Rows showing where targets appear

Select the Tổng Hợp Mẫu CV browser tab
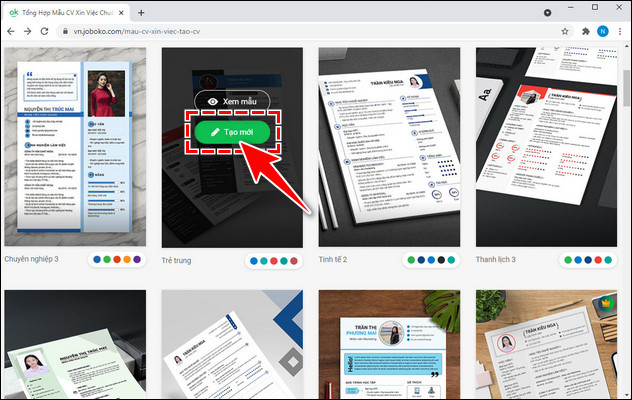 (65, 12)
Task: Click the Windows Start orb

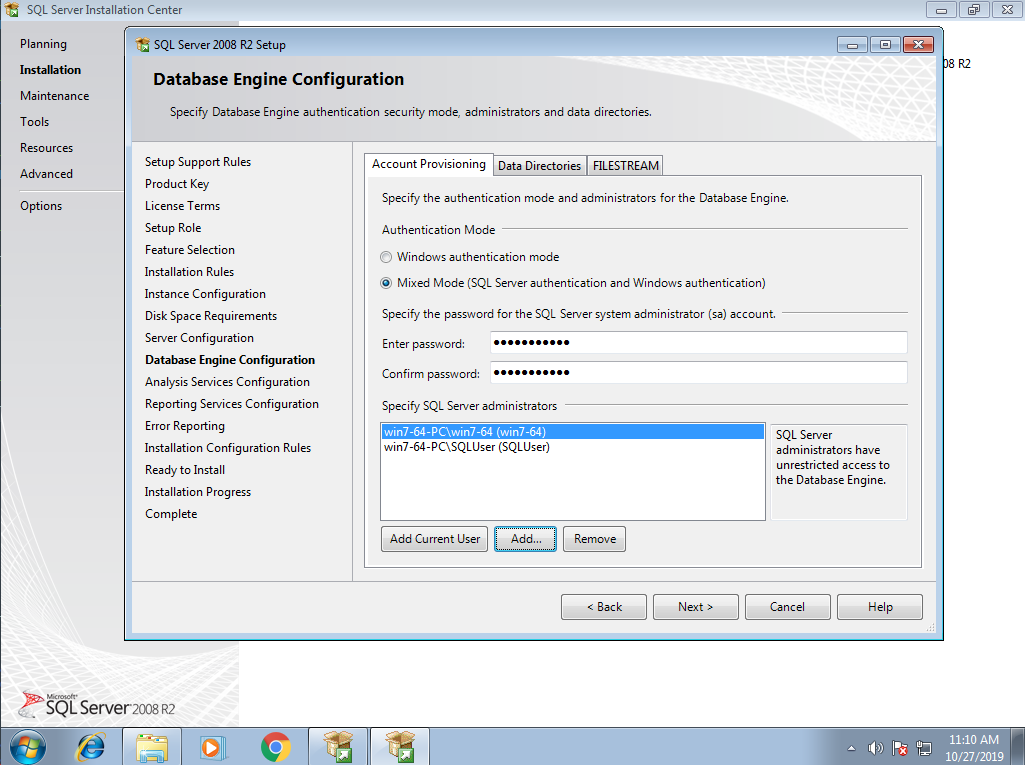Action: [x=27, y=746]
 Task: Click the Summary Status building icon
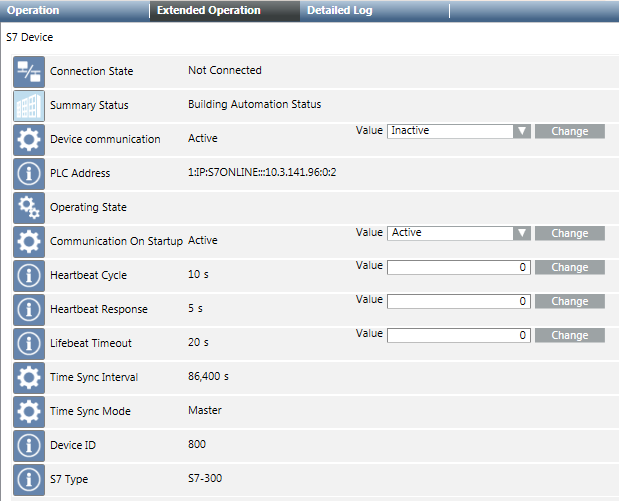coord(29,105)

EXERCISE GOAL = Write out every one of the items above line for line, leaving out the pictures.

THE RESPONSE =
Select the Tổng Hợp Mẫu CV browser tab
 (65, 12)
Task: Click the Windows Start orb

Action: [x=27, y=746]
 Task: Click the Summary Status building icon
coord(29,105)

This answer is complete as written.